The workflow on MARCC might look something like this:

ssh marcc
# choose a location for this experiment
cd carefully/choose/a/path/please
# clone the repository
git clone http://github.com/marcc-hpc/esc
# go into the notebooks folder
cd tutorial-repo/notebooks
# load an environment with some of the programs we need
# note that you can make your own too update it with:
# conda env update --file reqs.yaml -p ./path/to/env
ml anaconda
conda env list
# use a public environment or activate your own
conda activate plotly
# if your envionment lacks GNU parallel, load the module for it
ml parallel
# use the prepared script to run a parameter sweep
parallel -j 4 python epidemic_expt.py 1 ::: {0..9}
# post-processing generates the plot
python epidemic_expt_post.py
# clean up the files for the next test
rm result_*
# inspect the job file first
cat epidemic_job.sh
# submit the file
sbatch job.sh
# reload the environment to do the post-processing
ml anaconda
conda activate plotly
# make the plot
python epidemic_expt_post.py

The exercise above is typically performed during a tutorial session, but should serve as a rough outline for the process of building an environment, running a python code in parallel using SLURM, and processing the results.
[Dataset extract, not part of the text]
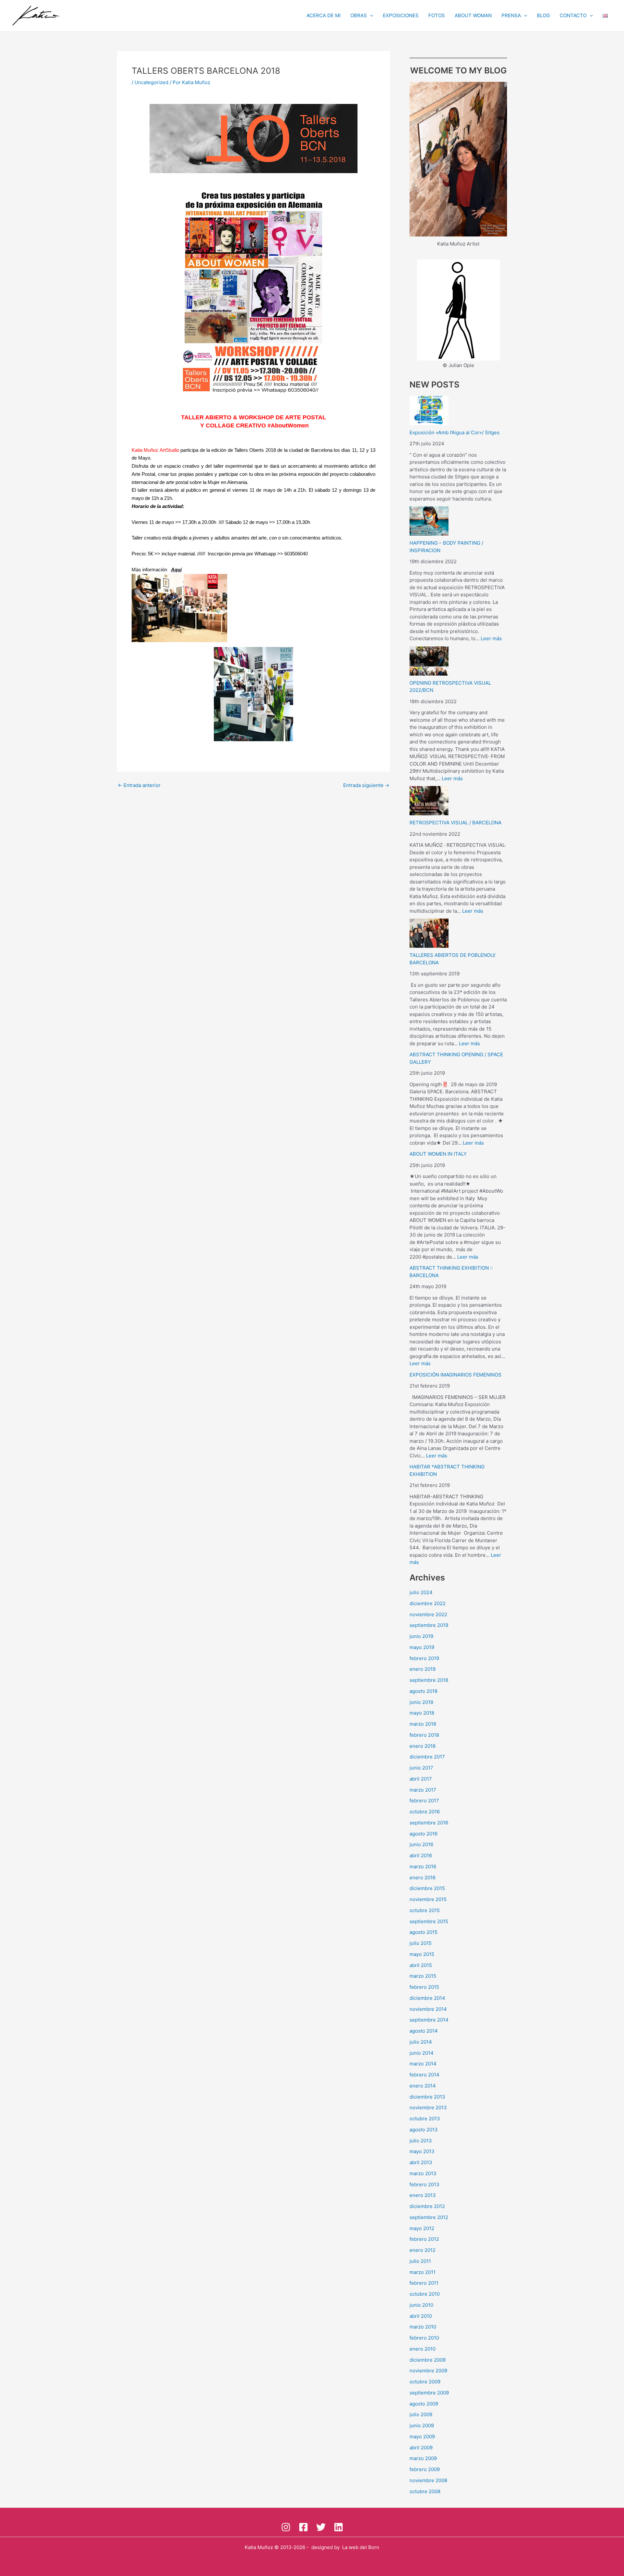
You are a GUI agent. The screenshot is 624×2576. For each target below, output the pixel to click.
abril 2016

This notebook has outlined the use of both GNU parallel and SLURM to accomplish the same result. In subsequent lessons we will learn more advanced methods for parallelization. These efforts also depend on properly packaging both your code and the inputs and outputs for a particular set of experiments. We will discuss the best practices for these kinds of workflows in subsequent lessons.